Das Sozialzimmer in Wädenswil ist als Übergangslösung gedacht. In Notsituationen finden Betroffene hier eine Unterkunft und auch aktive Hilfe, um ihre aktuelle Situation zu verbessern. Das Angebot der Sozialberatung ist freiwillig. Den Betroffenen ist es freigestellt, ob und inwieweit sie Hilfe in Anspruch nehmen möchten.

«Viele, die bei uns ankommen, stehen unter grossem Stress. Das Wissen, dass sie nun an einem Ort sind, wo sie einfach mal sein können, bringt meist bereits eine enorme Entlastung und viel Ruhe. Das hilft, dass nach ein paar Tagen die Möglichkeit besteht, sich hinzusetzen und zu schauen, was die Person braucht oder wo die Probleme liegen. Die einen wollen sich mitteilen, die anderen weniger. In der Regel braucht es einen Moment, in dem die Menschen ankommen können, sich neu sortieren können, vielleicht auch mit einigen Dingen abschliessen können und dann zu schauen, welche Möglichkeiten sich bieten», erklärt Katharina.

Akzeptanz, niederschwellige Angebote und bezahlbarer Wohnraum

In erster Linie braucht es mehr Akzeptanz. Dazu Katharina: «Ich würde mir wünschen, dass die Menschen einfach mal grundsätzlich so angenommen werden, wie sie sind. Und nicht schon fragend und urteilend. Einfach auf Augenhöhe begegnen und einfach da sein – ohne zu fordern, ohne zu erwarten. So wie wir jedem begegnen sollten. Und dann schauen, was passiert. Auch dass wir bereit sind, die Not anderer wirklich zu sehen. Eine kleine Aufmerksamkeit kann betroffenen Personen ein Stückchen Würde zurückgeben, die sie auch verdient haben.»

Weiter ist es wichtig, dass mehr niederschwellige Angebote etabliert werden, die den Menschen die Chance auf Ruhe geben und man dann mit ihnen die Situation anschauen kann. Brauchen sie eine Wohnung? Begleitetes Wohnen? Oder wie können die finanziellen Probleme geregelt werden? Das geht von der Strasse aus nicht. «Von daher finde ich Housing First ein gutes Projekt. Das ist eine echte Chance für die die Betroffenen. Sie können zur Ruhe kommen und dann ihre Probleme gezielt angehen», führt Katharina weiter aus.

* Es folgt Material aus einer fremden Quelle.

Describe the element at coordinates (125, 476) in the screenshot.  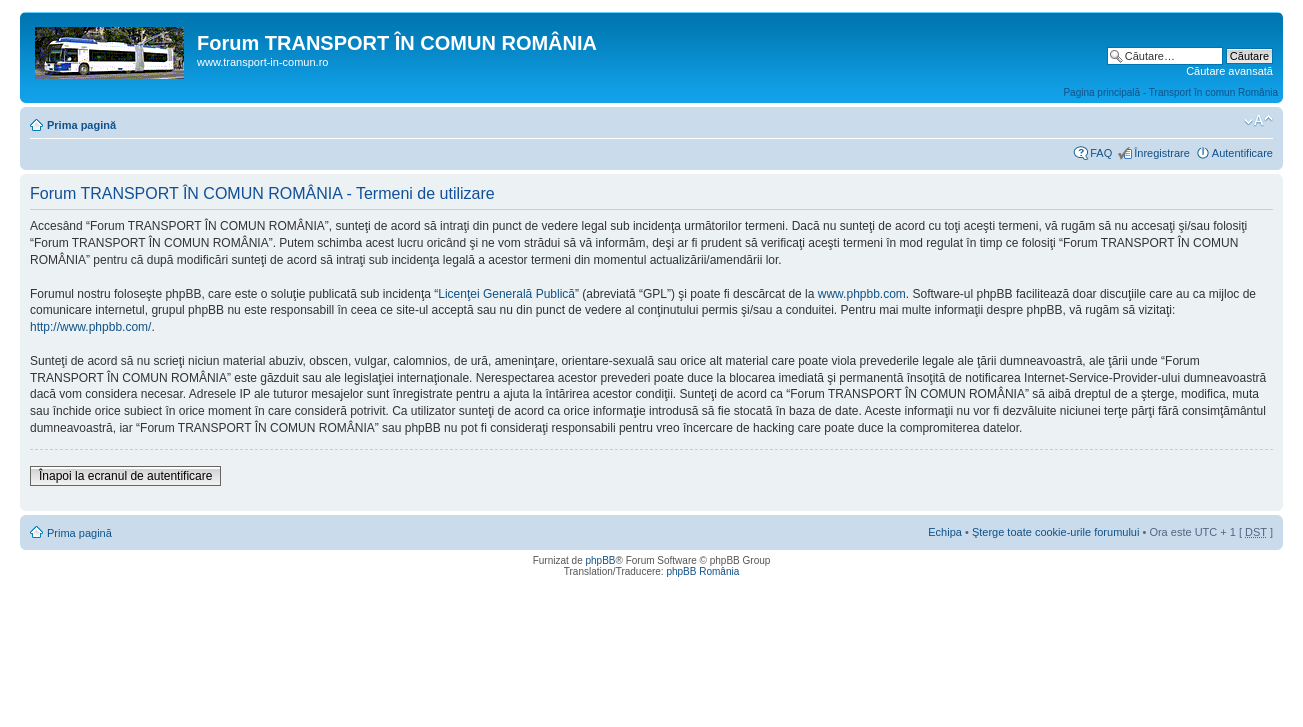
I see `Înapoi la ecranul de autentificare` at that location.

Zudem würde Katharina auch schlankere Prozesse begrüssen, damit Hilfe schneller ankommen könnte: «Weniger Bürokratie, so dass auch Sozialbehörden schneller handeln könnten. Natürlich muss jede Situation genau abgeklärt werden. Wenn sich aber eine Abklärung über ein Jahr hinzieht – was zudem für die Betroffenen auch demütigend ist – dann kommt die Hilfe für einige zu spät. Und es braucht dringend bezahlbaren Wohnraum. So dass Menschen eine Chance haben.»

«Gemeinde und Gemeinschaft ist eine Leidenschaft für mich. Ich liebe es verschiedenen Menschen auf unterschiedliche Art und Weise zu dienen, sodass sie vorwärtsgehen können im Leben. Freisetzung erleben und in ihre Berufung finden. Jesus Christus ist dabei mein Vorbild.»